*** Opening of Data records ***
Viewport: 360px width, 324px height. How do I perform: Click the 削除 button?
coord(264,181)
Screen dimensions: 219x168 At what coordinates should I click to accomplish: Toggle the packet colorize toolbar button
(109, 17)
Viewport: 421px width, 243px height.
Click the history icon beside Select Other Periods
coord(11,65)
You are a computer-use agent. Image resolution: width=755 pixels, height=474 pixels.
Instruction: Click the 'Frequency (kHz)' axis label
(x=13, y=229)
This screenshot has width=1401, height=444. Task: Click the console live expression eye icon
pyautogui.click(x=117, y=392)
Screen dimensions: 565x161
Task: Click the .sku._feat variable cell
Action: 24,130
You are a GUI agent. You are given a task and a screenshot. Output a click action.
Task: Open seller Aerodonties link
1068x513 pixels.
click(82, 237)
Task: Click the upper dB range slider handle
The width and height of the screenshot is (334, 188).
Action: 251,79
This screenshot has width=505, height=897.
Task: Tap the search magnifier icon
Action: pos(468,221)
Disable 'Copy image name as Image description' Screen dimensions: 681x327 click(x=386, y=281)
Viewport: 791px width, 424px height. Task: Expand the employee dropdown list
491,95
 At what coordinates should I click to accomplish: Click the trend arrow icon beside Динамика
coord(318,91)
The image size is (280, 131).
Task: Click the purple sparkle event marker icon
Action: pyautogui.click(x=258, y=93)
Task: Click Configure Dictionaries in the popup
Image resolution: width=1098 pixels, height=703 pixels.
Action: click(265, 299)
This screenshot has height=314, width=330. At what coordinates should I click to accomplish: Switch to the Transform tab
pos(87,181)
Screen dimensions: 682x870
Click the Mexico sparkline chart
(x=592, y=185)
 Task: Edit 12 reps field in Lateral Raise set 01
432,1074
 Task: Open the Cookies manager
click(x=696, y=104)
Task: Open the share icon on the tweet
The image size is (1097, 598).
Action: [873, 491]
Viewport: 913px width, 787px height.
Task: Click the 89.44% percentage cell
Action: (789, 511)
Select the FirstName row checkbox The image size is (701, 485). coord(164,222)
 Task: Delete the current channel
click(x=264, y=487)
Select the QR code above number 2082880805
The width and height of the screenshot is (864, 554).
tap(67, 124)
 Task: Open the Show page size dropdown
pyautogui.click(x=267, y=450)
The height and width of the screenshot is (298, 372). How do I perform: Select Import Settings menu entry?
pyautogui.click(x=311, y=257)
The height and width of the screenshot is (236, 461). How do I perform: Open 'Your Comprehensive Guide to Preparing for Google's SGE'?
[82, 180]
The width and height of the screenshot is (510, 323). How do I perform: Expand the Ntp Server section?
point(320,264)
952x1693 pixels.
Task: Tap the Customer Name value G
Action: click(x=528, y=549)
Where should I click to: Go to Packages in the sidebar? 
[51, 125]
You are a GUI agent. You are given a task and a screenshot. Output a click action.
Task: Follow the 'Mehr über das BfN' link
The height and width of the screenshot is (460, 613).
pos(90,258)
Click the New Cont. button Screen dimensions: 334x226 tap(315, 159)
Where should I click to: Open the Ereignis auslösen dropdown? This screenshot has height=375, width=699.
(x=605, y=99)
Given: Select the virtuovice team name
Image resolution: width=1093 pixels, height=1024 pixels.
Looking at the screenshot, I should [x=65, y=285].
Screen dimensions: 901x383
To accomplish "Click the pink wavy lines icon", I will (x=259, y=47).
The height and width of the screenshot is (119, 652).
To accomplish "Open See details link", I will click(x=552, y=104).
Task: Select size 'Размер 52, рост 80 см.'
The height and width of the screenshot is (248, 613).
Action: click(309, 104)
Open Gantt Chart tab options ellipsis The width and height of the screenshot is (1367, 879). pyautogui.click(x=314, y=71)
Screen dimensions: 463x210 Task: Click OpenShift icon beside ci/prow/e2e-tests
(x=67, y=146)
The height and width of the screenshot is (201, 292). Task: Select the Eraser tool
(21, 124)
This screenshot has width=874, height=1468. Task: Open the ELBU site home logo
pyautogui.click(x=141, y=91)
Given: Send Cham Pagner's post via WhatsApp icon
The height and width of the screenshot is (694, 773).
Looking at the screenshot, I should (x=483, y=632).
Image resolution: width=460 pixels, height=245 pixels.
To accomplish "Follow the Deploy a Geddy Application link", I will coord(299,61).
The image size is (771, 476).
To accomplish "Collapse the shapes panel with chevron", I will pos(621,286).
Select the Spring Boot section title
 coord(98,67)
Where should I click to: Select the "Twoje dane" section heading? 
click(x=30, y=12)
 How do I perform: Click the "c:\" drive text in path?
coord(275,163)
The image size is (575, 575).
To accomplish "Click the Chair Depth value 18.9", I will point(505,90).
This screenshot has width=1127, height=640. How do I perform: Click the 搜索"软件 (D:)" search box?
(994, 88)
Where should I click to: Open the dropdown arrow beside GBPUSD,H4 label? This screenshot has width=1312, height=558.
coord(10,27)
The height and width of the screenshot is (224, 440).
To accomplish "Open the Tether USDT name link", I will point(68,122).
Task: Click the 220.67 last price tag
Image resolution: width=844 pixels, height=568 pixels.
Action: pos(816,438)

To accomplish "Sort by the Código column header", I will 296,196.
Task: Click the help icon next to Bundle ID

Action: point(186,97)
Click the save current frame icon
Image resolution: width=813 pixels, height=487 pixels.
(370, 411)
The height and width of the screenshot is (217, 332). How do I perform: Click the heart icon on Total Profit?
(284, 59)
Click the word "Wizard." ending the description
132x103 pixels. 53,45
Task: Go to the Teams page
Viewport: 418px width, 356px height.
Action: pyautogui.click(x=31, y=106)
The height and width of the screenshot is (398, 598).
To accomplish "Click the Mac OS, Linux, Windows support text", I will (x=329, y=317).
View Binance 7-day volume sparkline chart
*** Close of Data records ***
◆ **What this task involves**: Which lines above contain "link"? Show each of them.

◆ **Answer space**:
Task: Open seller Aerodonties link
Task: Follow the 'Mehr über das BfN' link
To accomplish "Open See details link", I will click(x=552, y=104).
To accomplish "Follow the Deploy a Geddy Application link", I will coord(299,61).
To accomplish "Open the Tether USDT name link", I will point(68,122).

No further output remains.